Note
This project is part of the DevOpsTheHardWay course.
Tip
The project builds upon the concepts covered in our previous Python project. We recommend completing the Python project first.
In the previous Python project, you developed a chatbot application which applies filters to images sent by users to a Telegram bot.
In this project, you extend the service to detect objects in images, and send the results to clients. You'll design, develop and deploy a service consisted by multiple containerized microservices, as follows:
polybot
: Telegram Bot app.yolo5
: Image object detection container based on the Yolo5 pre-train deep learning model.mongo
: MongoDB cluster to store data.
- Fork this repo by clicking Fork in the top-right corner of the page.
- Clone your forked repository by:
Change
git clone https://github.com/<your-username>/<your-project-repo-name>
<your-username>
and<your-project-repo-name>
according to your GitHub username and the name you gave to your fork. E.g.git clone https://github.com/johndoe/PolybotServiceDocker
. - It is a good practice to create an isolated Python virtual environment specifically for your project. Configure a new Python virtual environment in PyCharm.
- This project involves working with virtual machines in AWS. You must have access to an AWS account to complete the project.
Note that you are responsible for the costs of any resources you create. You'll mainly pay for 1 running
medium
virtual machine with 8GB disk and small amount of stored data in S3. If you work properly, the cost estimation is 10 USD, assuming your instance is running for 8 hours a day for a whole month (the project can be completed in much less than a month. You can, and must, stop you instances at the end of usage to avoid additional charges).
Later on, you are encouraged to change the README.md
file content to provide relevant information about your service project, e.g. how to launch the app, main features, etc.
Let's get started...
MongoDB is a document, NoSQL database, offers high availability deployment using multiple replica sets. High availability (HA) indicates a system designed for durability and redundancy. A replica set is a group of MongoDB servers, called nodes, containing an identical copy of the data. If one of the servers fails, the other two will pick up the load while the crashed one restarts, without any data loss.

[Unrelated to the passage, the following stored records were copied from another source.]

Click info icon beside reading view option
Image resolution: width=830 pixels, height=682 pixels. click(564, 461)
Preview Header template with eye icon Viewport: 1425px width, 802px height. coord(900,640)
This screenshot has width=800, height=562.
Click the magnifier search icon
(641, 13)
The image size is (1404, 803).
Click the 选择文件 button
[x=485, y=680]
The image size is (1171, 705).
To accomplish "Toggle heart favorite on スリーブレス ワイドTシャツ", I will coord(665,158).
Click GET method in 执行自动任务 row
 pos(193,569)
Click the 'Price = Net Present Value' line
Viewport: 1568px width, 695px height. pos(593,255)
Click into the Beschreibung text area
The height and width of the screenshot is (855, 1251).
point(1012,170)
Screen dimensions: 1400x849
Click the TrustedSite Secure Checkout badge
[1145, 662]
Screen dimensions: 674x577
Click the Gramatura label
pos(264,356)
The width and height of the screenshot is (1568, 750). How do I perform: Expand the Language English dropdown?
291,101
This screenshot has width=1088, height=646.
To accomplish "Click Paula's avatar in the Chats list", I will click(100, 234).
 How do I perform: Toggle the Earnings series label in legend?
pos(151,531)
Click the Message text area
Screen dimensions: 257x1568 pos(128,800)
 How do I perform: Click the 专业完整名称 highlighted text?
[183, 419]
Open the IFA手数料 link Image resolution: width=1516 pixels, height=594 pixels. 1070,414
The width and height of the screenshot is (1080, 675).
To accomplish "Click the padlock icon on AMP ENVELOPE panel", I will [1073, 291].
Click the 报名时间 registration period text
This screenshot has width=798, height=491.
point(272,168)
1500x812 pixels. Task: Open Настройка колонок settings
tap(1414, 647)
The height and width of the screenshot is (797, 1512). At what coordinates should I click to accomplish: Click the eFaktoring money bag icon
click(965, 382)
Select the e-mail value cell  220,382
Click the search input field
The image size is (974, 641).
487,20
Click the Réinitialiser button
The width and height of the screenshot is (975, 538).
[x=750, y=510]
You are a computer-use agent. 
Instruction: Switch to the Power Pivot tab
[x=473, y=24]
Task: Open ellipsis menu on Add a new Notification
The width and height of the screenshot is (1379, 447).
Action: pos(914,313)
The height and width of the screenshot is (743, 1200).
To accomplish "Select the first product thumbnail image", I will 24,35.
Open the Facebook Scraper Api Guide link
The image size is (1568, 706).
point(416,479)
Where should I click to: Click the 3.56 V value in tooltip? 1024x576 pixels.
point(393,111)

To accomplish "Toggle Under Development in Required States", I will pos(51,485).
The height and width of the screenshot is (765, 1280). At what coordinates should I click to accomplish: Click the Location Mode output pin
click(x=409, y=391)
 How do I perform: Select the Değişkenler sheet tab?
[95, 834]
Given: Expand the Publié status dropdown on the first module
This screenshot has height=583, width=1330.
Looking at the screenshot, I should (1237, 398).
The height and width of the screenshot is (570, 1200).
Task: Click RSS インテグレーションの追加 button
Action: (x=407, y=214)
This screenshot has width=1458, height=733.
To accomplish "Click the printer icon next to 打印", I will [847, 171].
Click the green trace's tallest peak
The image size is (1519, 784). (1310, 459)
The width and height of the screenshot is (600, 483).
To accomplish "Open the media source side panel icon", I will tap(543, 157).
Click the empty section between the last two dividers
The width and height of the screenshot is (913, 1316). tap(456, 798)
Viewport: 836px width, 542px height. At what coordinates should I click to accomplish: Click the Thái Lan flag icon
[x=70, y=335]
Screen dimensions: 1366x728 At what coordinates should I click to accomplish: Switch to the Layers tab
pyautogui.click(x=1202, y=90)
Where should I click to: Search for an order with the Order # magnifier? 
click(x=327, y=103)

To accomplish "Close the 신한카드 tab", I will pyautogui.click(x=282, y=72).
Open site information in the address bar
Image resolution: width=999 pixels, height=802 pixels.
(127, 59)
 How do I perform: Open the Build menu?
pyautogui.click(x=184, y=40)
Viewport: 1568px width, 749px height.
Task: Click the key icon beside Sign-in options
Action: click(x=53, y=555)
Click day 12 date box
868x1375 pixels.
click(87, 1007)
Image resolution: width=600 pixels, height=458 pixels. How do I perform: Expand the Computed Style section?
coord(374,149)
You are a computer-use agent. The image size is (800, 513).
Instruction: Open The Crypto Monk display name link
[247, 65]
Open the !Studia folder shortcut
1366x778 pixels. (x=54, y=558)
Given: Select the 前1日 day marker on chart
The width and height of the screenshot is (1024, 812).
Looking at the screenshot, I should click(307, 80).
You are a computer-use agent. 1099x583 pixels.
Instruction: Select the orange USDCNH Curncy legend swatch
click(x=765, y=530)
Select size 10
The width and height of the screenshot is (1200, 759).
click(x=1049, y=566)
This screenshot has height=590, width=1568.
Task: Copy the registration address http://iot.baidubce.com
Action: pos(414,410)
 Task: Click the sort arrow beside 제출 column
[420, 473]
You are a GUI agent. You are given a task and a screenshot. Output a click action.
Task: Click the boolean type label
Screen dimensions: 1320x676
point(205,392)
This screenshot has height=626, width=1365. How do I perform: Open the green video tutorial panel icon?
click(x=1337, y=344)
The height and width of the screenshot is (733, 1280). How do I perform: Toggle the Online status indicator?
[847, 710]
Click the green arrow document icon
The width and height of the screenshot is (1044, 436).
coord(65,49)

Follow the official docs to deploy containerized MongoDB cluster on your local machine. Please note that the mongo deployment should be configured to persist the data that was stored in it.
https://www.mongodb.com/compatibility/deploying-a-mongodb-cluster-with-docker
Got HA mongo deployment? great, let's move on...
YoloV5 is a state-of-the-art object detection AI model. It is known for its high accuracy object detection in images and videos. You'll work with a lightweight model that can detect 80 objects while it's running on your old, poor, CPU machine.
The service files can be found under the yolo5
directory.
The yolo5/app.py
file is a Flask-based webserver, with an endpoint /predict
, which can be used to predict objects in a given image, as follows:
localhost:8081/predict?imgName=street.jpeg
The imgName
query parameter value (street.jpeg
in the above example) represents an image name stored in an S3 bucket.
The yolo5
service then downloads the image from the S3 bucket and detects objects in it.
Take a look on the code, and complete the # TODO
s. Feel free to change/add any functionality as you wish!
Note
If you attempt to run the yolo5
service locally, not as a Docker container, you'll encounter errors since the app depends on many files that don't exist on your local machine, but do exist in the ultralytics/yolov5
Docker image.
Thus, it's recommended first to containerize the app then run it as a container. Read here if you still want to work hard and run it uncontainerized.
To containerize the app, take a look at the provided Dockerfile
, it's already implemented for you, no need to touch.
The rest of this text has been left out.